Monday, 9 January 2017

RFAC 2.0 in 2017?

Older readers may remember the Royal Fine Art Commission or RFAC, the architecture quango which was abolished and replaced by CABE in 1999.  Could it now be on the way back?

The patrician ethos of the Commission, under its Chairman Lord St John of Fawsley, didn't find favour with the Cool Britannia mindset of Tony Blair's New Labour administration elected in 1997. But what goes around comes around, and so when the coalition government arrived in 2010, CABE, probably now in turn seen as a Labour oriented outfit, lost its government funding and was nearly killed off in the over-hasty 'bonfire of the quangos'.

A body called the Royal Fine Art Commission Trust has however carried on quietly since 1999.  For a few years it ran an annual architecture award, as it had when the RFAC was extant - then after the death of Lord St John in 2012, things went quiet - but it has recently been upping its profile, perhaps considering that the circumstances are right for a re-founding of the Commission.  The Trust has eminent names listed as advisers and trustees, such as former Tory minister and grandee Lord Carrington, architecture patron and developer Lord Palumbo, and Lord Foster - and for political balance, Labour MP (but a posh one) Tristram Hunt.

In November Lord Foster delivered a lecture organised by the Trust, 'Designing the Future: Starting in the North' - in Manchester Town Hall - suggesting an alignment with government 'Northern Powerhouse' policies - although as reported by the AJ, this was undermined a bit by the headline grabbing part of the talk being devoted Foster's Thames Hub scheme for an estuary airport...

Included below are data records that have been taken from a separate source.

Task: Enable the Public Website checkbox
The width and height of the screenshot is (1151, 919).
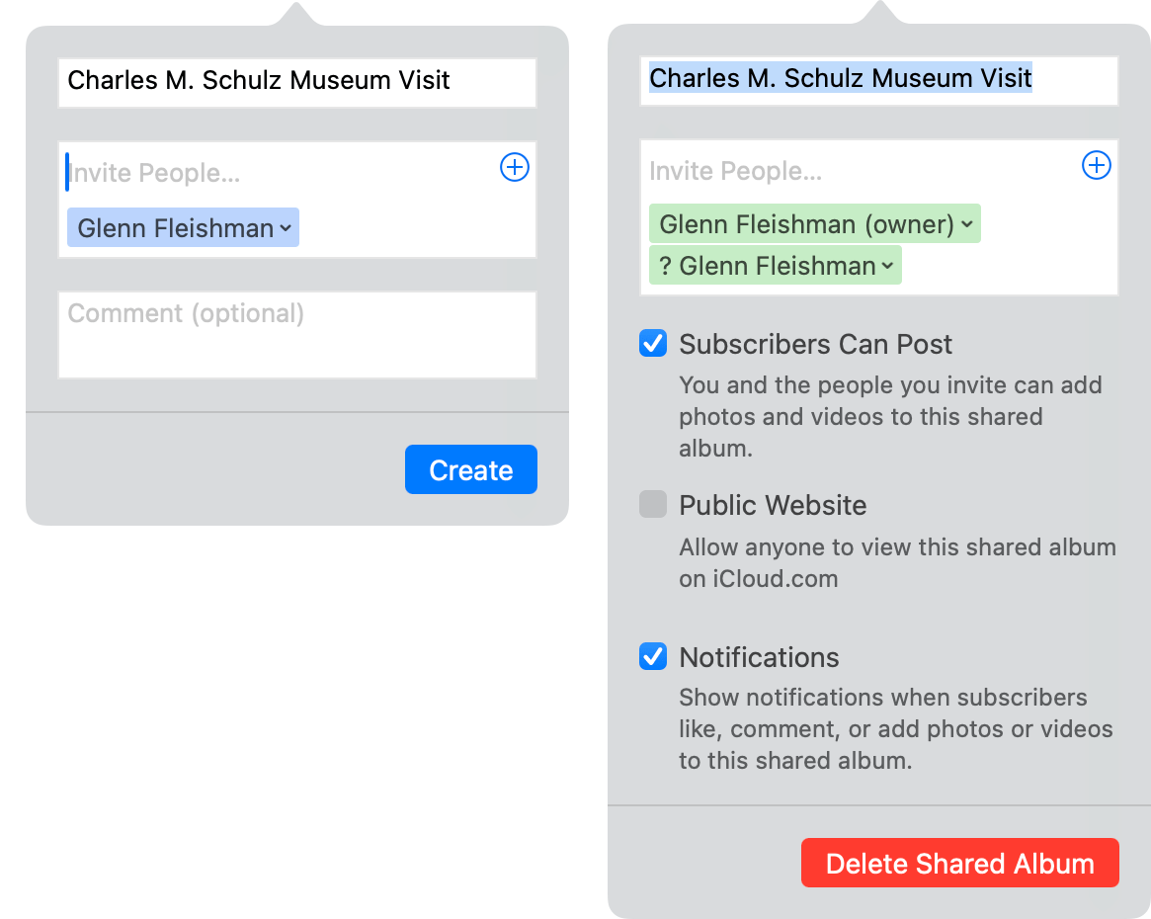Action: pyautogui.click(x=653, y=505)
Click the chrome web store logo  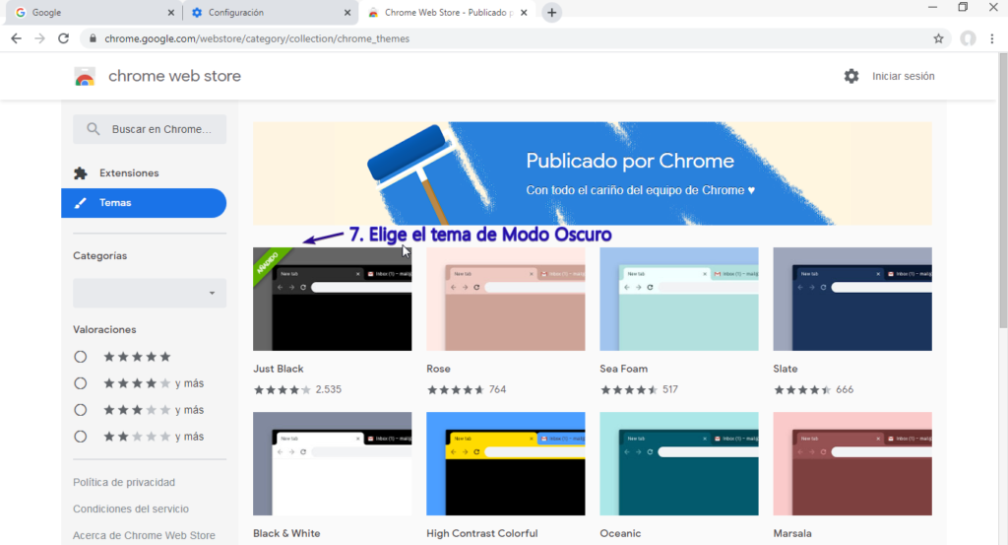(85, 77)
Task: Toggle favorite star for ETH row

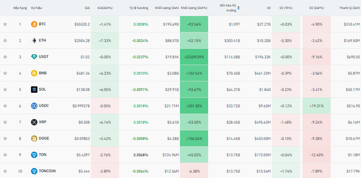Action: click(5, 40)
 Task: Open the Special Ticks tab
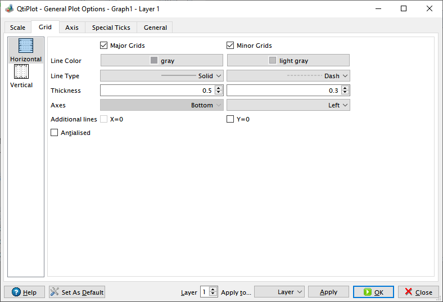111,28
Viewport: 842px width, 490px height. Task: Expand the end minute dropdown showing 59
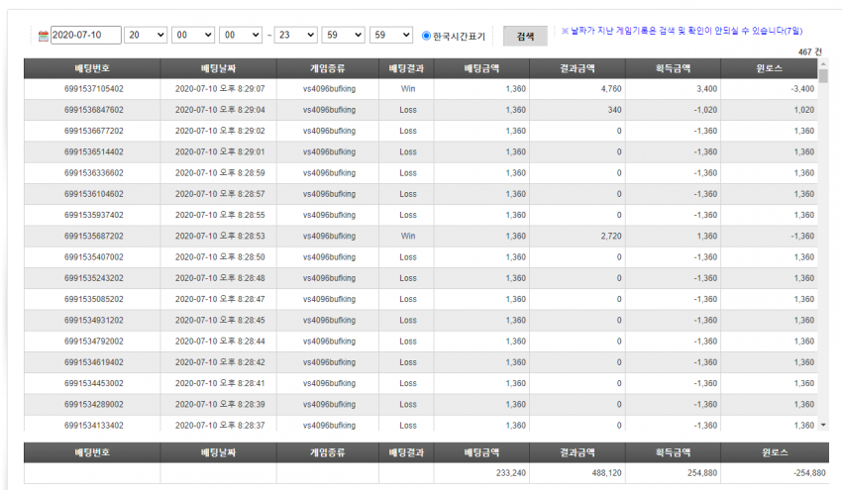coord(343,35)
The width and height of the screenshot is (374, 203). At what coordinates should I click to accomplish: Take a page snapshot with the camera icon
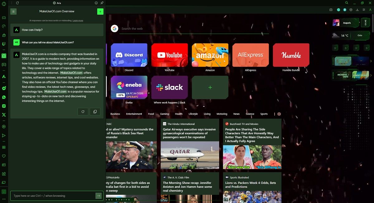click(331, 10)
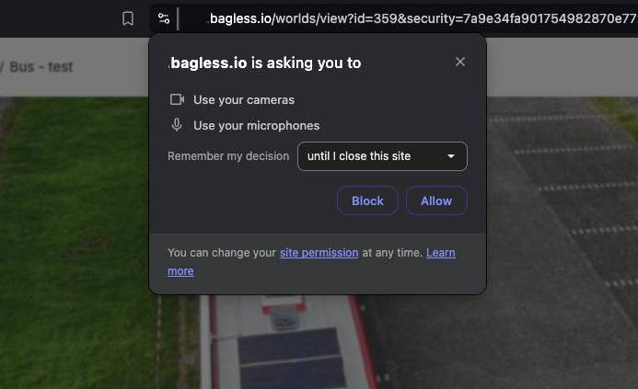Click the bookmark icon in the address bar
The image size is (638, 389).
point(128,18)
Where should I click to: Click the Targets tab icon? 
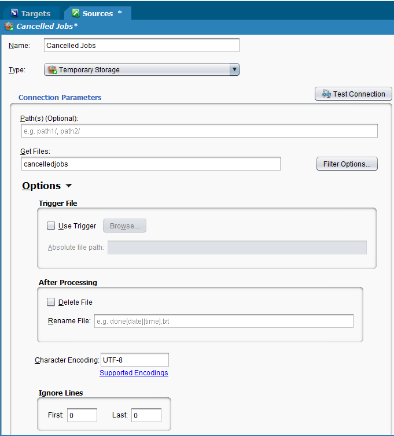pos(14,13)
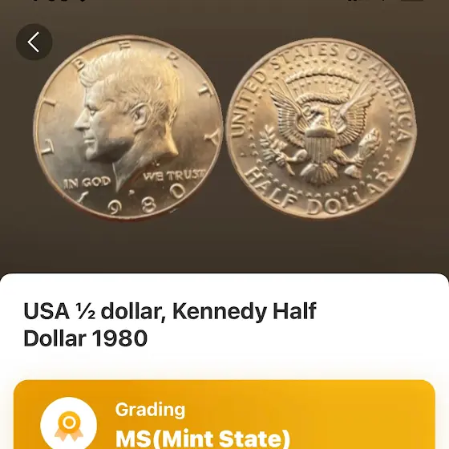Go back using the left chevron button
Viewport: 449px width, 449px height.
click(x=34, y=42)
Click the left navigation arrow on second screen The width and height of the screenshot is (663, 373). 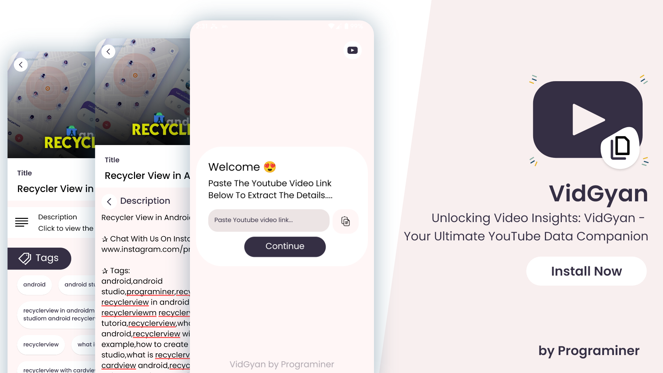(108, 51)
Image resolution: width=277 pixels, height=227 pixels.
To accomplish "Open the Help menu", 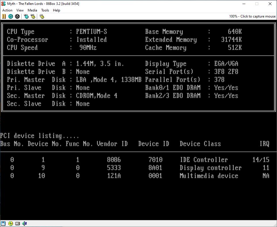I will click(x=56, y=10).
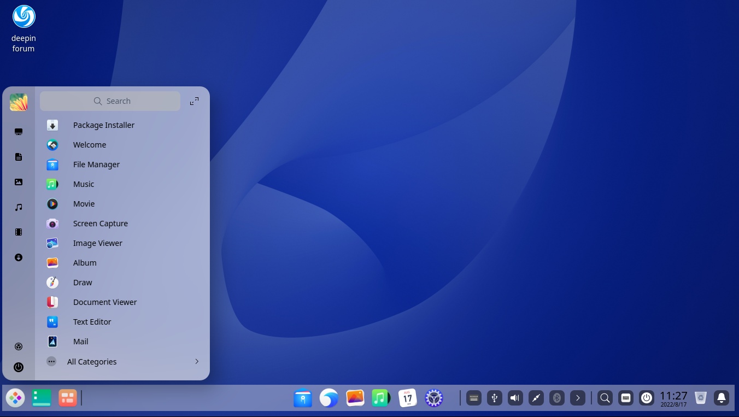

And for the last year, an @RoyalFineArt Twitter account has been tweeting prolifically on things architectural and urbanistic - and significantly, with the odd hint that there might be a need for a new Royal Fine Art Commission.

Full disclosure - I worked for the RFAC and then for CABE.  Both organisations offered good advice about major project proposals - and in spite of the shift in tone and style from meetings chaired by Lord St John (until 1999) to those chaired by Paul Finch and his successors (after 1999), the content and quality of the advice given didn't change much.  Though each organisation had the odd blind spot (e.g. things royal in one case, certain 'starchitect' schemes in the other), in general terms good schemes were still good schemes, bad schemes were still bad.

CABE's role and status, in its post-2010 guise as part of Design Council CABE, are rather diminished.  The quality of advice offered is still good, but the lack of political support and the lack of public funding have considerably reduced its capacity and its influence - as has the significant growth in the number of local design review panels.

It is good for architecture if there is at least some evidence of senior politicians thinking that the subject is important.  There is no sign of this whatsoever in the present administration - the one minister considered sympathetic, Ed Vaizey, lost his job last May.  A case can be made for a strong and authoritative independent voice to speak up for architecture in national discussions - but with no minister likely to take an interest, one wonders how successful the Trust could be in reviving the RFAC to fulfil this role, if it is serious about this.  The tone of the May administration is more Rotary Club than Bullingdon Club, so from that point of view the Trust's friends in high places may not be of quite the right kind.  But before long we could have an architecture buff as our king - perhaps that is where they are setting their sights?

I scanned my copy of the RFAC's 1999 'Final Report' for a hint of an intention to return.  I could find nothing.  But considerably stranger things have happened in the last twelve months.